Although the foregoing embodiments have been described in some detail for purposes of clarity of understanding, it will be apparent that certain changes and modifications may be practiced within the scope of the appended claims. It should be noted that there are many alternative ways of implementing the processes, systems, and apparatuses of the embodiments of the present invention. Accordingly, the present embodiments are to be considered as illustrative and not restrictive, and the embodiments are not to be limited to the details given herein.

Claims (19)

1.A method, comprising:

providing a substrate in the chamber, the substrate having features to be filled with metal; and

Flowing a metal precursor and a reducing agent into the chamber to deposit metal in the feature in a Chemical Vapor Deposition (CVD) operation, wherein the CVD operation includes a taper-down phase in which a flow rate of the metal precursor into the chamber is tapered from a first flow rate to a second flow rate.

2. The method of claim 1, wherein the CVD operation comprises a second phase after the decreas phase in which the metal precursor flow rate is constant.

3. The method of claim 1, wherein the CVD operation comprises a second phase prior to the decreas-ing phase in which the metal precursor flow rate is constant.

4. The method of claim 1, wherein the reductant flow rate is constant during the decreasement phase.

5. The method of claim 1, wherein the reductant flow rate is gradual during the decreasement phase.

6. The method of claim 1, further comprising: prior to the CVD operation, a suppression process is performed to suppress metal deposition.

7. The method of claim 6, wherein metal deposition in the vicinity of the feature opening is preferentially inhibited.

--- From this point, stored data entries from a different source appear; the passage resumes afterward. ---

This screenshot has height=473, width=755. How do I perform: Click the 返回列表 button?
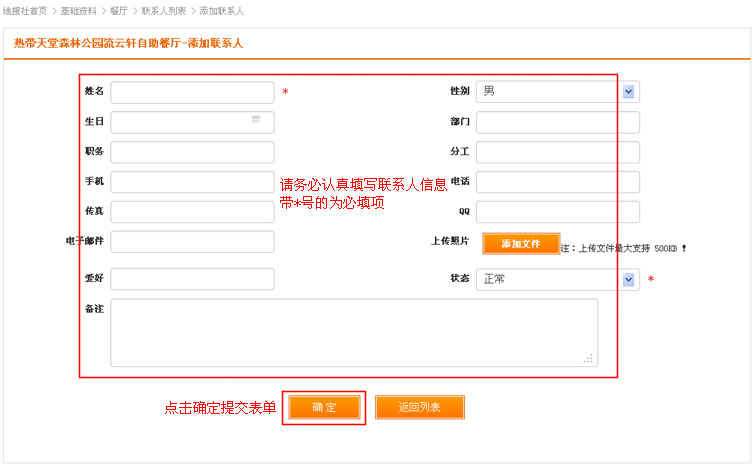[x=419, y=407]
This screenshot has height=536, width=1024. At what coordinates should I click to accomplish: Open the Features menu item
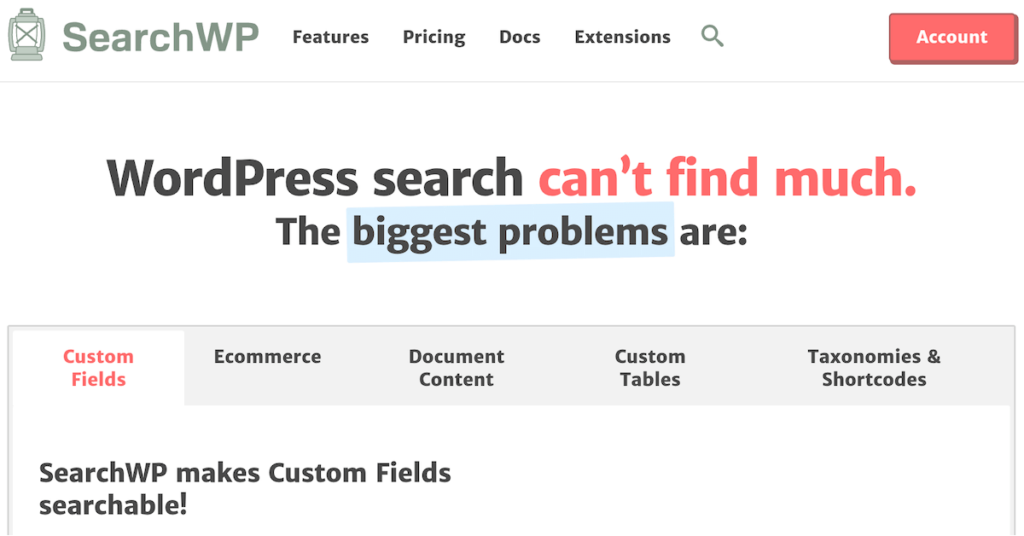pyautogui.click(x=330, y=37)
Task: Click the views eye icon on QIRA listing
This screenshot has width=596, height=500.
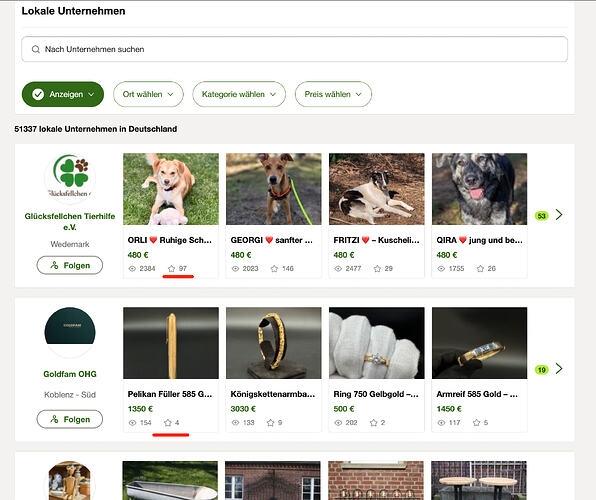Action: tap(441, 268)
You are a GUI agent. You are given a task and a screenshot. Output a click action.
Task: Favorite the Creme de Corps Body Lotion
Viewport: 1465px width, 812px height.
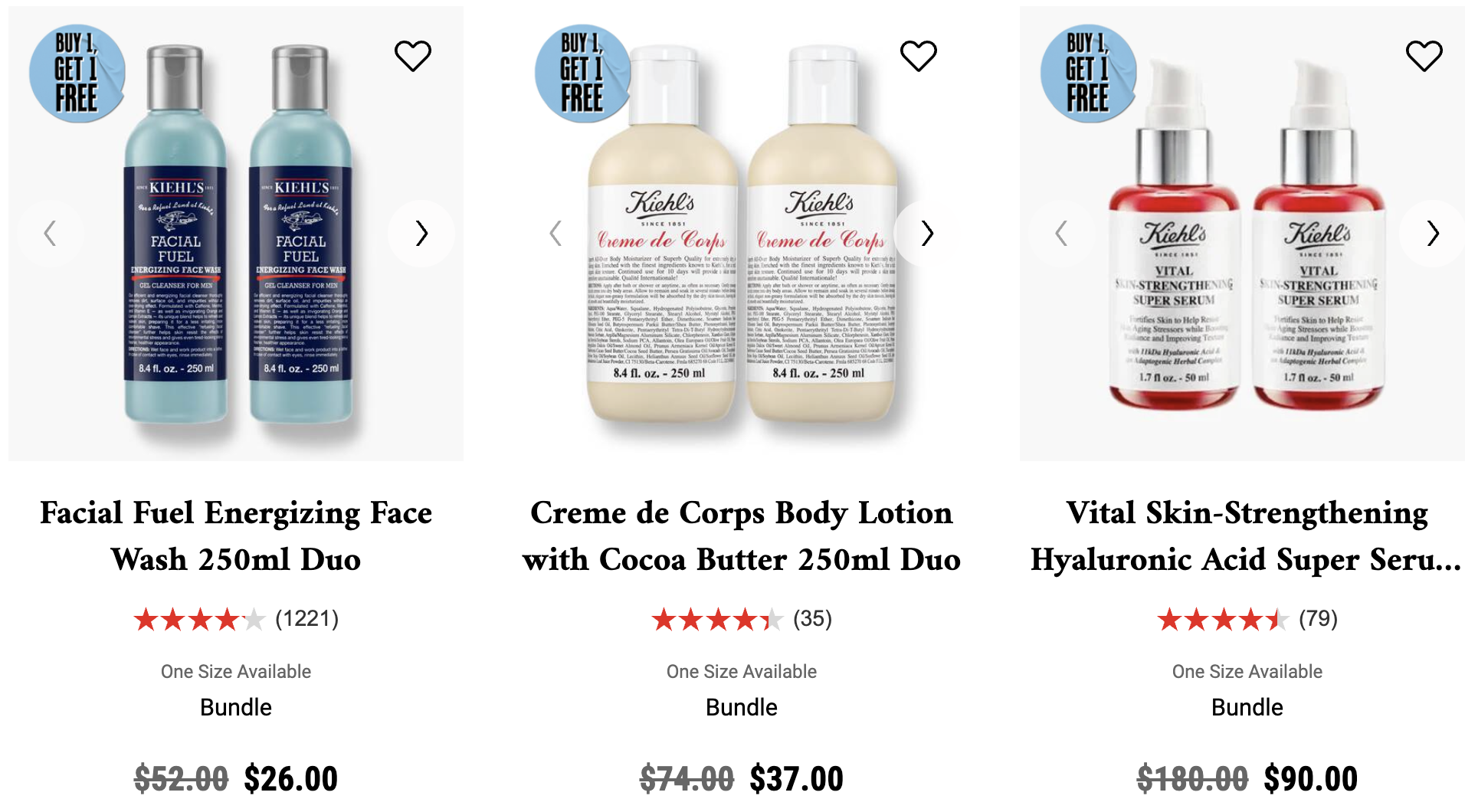point(919,56)
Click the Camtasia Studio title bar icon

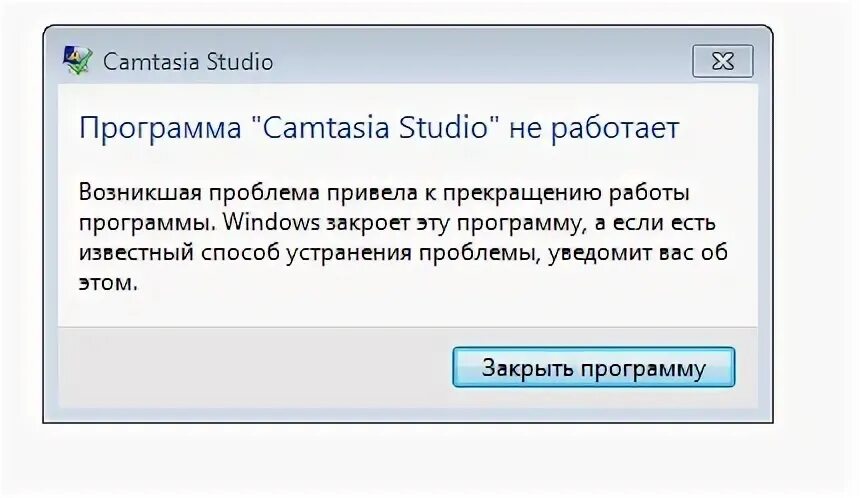80,61
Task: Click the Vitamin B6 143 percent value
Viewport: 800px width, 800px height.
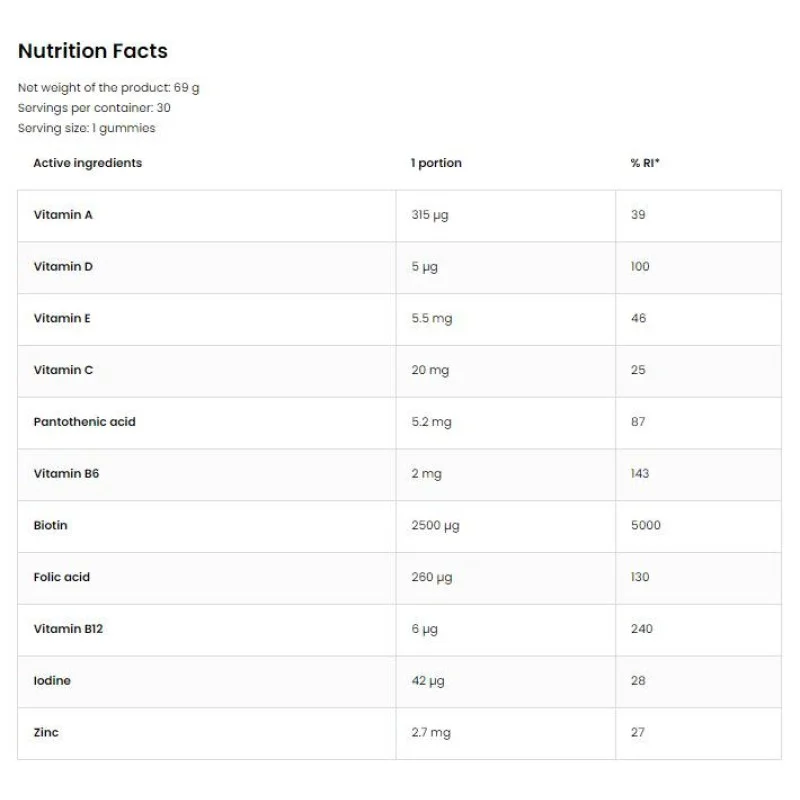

8. The method of claim 1, wherein the feature comprises a constriction, and wherein a stage preceding the taper-down stage is used to fill a portion of the feature below the constriction.

9. The method of claim 8, wherein the taper phase is used to fill a constricted portion of the feature.

10. The method of claim 1, wherein the feature is a first feature having a first size and the substrate has a second feature having a second size, the second size being greater than the first size, and wherein the taper phase is for completely filling the first feature.

11. The method of claim 10, further comprising: after the first feature is completely filled, the flow of the metal precursor is increased from the second flow rate to a third flow rate.

12. A method, comprising:

providing a substrate in the chamber, the substrate having features to be filled with metal; and

Flowing a metal precursor and a reducing agent into the chamber to deposit metal in the feature in a Chemical Vapor Deposition (CVD) operation, wherein the CVD operation includes an incremental phase in which a flow rate of the metal precursor into the chamber is increased from a first flow rate to a second flow rate.

13. The method of claim 12, wherein the substrate has a second feature that is smaller than the feature, and further comprising filling the second feature, wherein the performing of the incremental phase is after the second feature is fully filled and before the feature is fully filled.

14. The method of claim 12, wherein the CVD operation comprises a second phase after the increasing phase in which the metal precursor flow rate is constant.

15. The method of claim 12, wherein the reductant flow rate is constant during the incremental phase.

16. The method of claim 12, wherein the reductant flow rate is gradual during the incremental phase.

17. The method of claim 12, wherein the method further comprises: prior to the CVD operation, a suppression process is performed to suppress metal deposition.

18. An apparatus, comprising:

a process chamber having a base support and a showerhead;

One or more gas lines to direct gas to the showerhead; and

A controller having instructions to perform the method of claim 1.

19. An apparatus, comprising:

a processing chamber having a base support and a showerhead;

One or more gas lines to direct gas to the showerhead; and

A controller having instructions to perform the method of claim 12.